Part 5: Feeling it in the jaw: Side Effects of Medication and OCD
It takes courage to start medication if you have health anxiety. At the time I didn't feel brave, but I had the good fortune of a husband who told me I was brave. There was some relief in making the decision to start an SSRI, rather than going back and forth indecisively, but in OCD fashion, a whole new area of opened up for obsessing. The first week or two on half a pill was anti-climactic, and oddly disappointing since the flip side of fearing instant bad changes is the hope for instant good changes.
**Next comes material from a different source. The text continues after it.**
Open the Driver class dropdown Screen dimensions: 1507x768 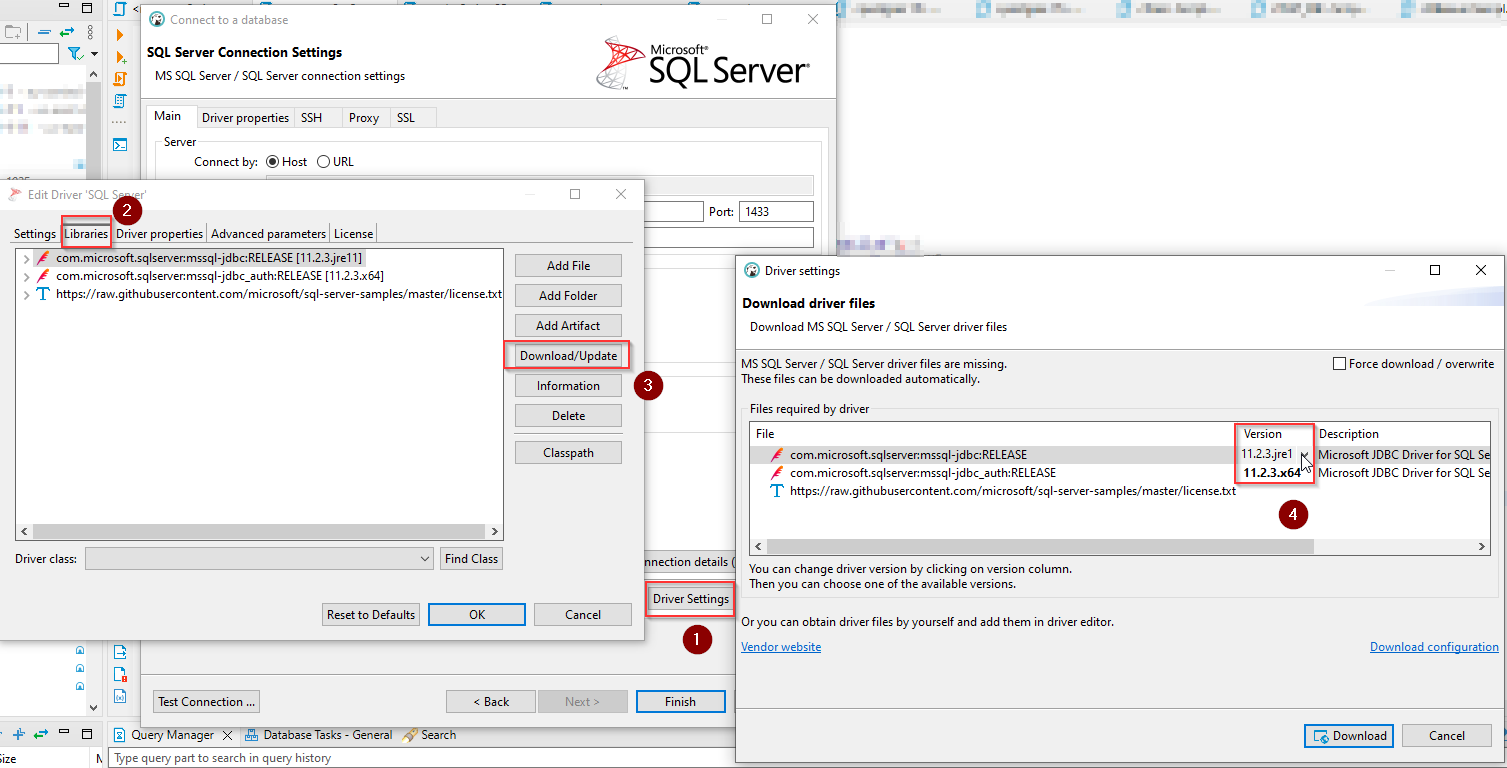[x=424, y=558]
My psychiatrist moved my dose up to a whole pill, and one morning I noticed my jaw felt tight. I'd had jaw pain in the past, and this was a "health anxiety hot spot" for me. I became intensely vigilant of every sensation in my jaw, and kept checking it, asking myself if it still hurt, which escalated my panic, because yes, it still hurt. I did a search in a medical database, and found a handful of case reports of jaw pain as a side effect of ssri's. My OCD was all over this--"How do I know for sure this is a side effect? Am I being oversensitive? How do I figure this out?" Finally I took the plunge and called my psychiatrist, no small feat since phone calls were hard for me.
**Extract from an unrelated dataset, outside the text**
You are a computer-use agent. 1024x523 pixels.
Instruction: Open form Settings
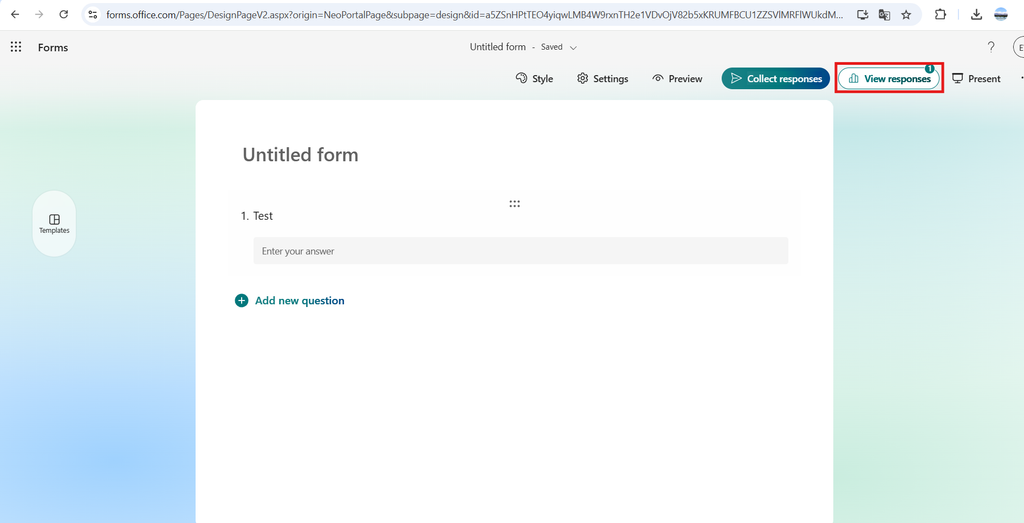tap(602, 79)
She was at a conference, but returned my call that evening. Her compassion and thoughtful response was incredibly helpful. She asked me about the information I'd found, and said to send her the abstracts, because she'd like to read them. Although she couldn't say for certain if it was a result of the medication, she advised going back down to half a pill for a week or so. Her ability to respond with a middle path was a great model for me.
The medication was helping, so I was willing to stay with it and see if the symptoms abated. It's extremely challenging to practice trial and error and keep an open mind when you are suffering. The human desire is to find a solution NOW. Backing down the the dose before trying again with a whole pill worked. The jaw pain eased, especially after I took basic self-care actions. I got so stuck in checking the pain at first, and being afraid I was "crazy" that I didn't even think of laying off crunchy stuff, or avoiding biting into things.